La démarche de Masaki Kobayashi est ici de démystifier ces mythes à la manière d'un Nietzsche japonais. Le film s'ouvre ainsi sur un des symboles les plus importants de la culture Japonaise, une armure de Samouraï dans toute sa majesté magnifiée par de lents travellings et de la fumée faisant de cet objet un artefact quasi divin. Tellement sacré qu'aucun samouraï présent dans le film n'apparaitra en armure. Le Japon du XVIIe siècle que nous propose Kobayashi n'est pas celui qui nous vient immédiatement à l'esprit quand nous pensons aux samouraïs. Le monde qu'on nous présente ici est en paix ce qui rentre en contradiction même avec la fonction primaire du samouraï. Quel rôle alors pour des guerriers dans un monde en paix, que leur reste-t-il si ce n'est l'honneur que leur apporte le respect du Bush-ido et au centre de ce code ancestral: la mort.

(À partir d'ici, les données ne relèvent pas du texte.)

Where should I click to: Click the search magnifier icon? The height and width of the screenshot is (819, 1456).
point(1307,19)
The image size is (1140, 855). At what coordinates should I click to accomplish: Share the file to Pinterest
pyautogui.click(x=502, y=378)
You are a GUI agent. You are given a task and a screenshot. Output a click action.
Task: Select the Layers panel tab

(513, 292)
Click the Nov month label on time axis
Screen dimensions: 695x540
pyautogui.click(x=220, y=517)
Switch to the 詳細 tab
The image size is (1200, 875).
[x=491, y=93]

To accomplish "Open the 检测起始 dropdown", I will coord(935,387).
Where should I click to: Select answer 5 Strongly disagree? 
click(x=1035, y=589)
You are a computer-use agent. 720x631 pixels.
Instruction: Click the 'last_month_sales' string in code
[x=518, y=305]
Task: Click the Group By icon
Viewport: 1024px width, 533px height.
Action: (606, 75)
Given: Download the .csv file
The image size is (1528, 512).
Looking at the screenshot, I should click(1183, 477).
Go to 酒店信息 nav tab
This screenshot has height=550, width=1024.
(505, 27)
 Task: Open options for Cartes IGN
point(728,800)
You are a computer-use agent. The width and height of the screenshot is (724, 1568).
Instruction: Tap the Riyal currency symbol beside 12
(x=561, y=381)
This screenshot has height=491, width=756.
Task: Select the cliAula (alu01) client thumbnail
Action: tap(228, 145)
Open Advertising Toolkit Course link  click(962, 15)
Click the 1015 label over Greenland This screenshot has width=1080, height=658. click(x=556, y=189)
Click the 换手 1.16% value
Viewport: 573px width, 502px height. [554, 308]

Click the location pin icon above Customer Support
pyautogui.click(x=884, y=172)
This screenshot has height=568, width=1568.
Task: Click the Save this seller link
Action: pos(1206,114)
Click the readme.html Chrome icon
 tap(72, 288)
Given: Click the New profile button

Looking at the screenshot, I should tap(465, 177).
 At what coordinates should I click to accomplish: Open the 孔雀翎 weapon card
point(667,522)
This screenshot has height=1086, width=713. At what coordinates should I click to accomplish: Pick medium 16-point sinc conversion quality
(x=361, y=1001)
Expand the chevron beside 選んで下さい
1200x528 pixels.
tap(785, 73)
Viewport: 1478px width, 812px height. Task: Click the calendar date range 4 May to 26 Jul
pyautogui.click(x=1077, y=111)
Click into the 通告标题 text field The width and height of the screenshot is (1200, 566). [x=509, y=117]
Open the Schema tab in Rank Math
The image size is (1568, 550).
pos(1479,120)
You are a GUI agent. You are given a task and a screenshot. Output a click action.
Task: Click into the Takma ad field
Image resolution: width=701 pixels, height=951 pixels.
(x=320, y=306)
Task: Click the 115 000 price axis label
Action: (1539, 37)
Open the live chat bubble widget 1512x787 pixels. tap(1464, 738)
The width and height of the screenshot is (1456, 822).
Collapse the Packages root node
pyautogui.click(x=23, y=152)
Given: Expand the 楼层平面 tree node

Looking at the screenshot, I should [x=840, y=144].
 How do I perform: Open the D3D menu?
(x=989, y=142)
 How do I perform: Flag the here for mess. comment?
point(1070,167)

La mort comme sortie honorable de la vie, la mort dans l'honneur qui pour un samouraï ne peut survenir qu'au combat ou par le Seppuku (ou Harakiri) qui s'apparente à un suicide extrêmement codifié. Les samouraïs qui sont donc présentés dans ce film n'ont donc qu'une seule obsession faire vivre leur honneur en perpétuant les mythes ancestraux. Kobayashi retranscrit cette atmosphère par des plans fixes qui font de chaque scène des tableaux aidé en cela par de très belles compositions de cadre et un noir et blanc de toute beauté. Les travellings et les zooms sont très lents ce qui contribuent à donner au film une atmosphère spectrale. Le but est de faire du palais des Li, où se passe la majorité de l'histoire, un monde figé bloqué dans une époque et incapable de changer. C'est un monde pur mais sans vie, là où les samouraïs comme Tsugumo viennent mourir. La vie apparaitra seulement lors des flashbacks de l'existence du héro où apparaissent la nature, la jeunesse et la seule femme du film. Ces passages seront d'ailleurs ceux où le bush ido et les mythes passeront en second plan laissant de l'espace à la vie pour s'épanouir mais aussi à la mort de frapper brutalement dépouiller de tout élément honorable.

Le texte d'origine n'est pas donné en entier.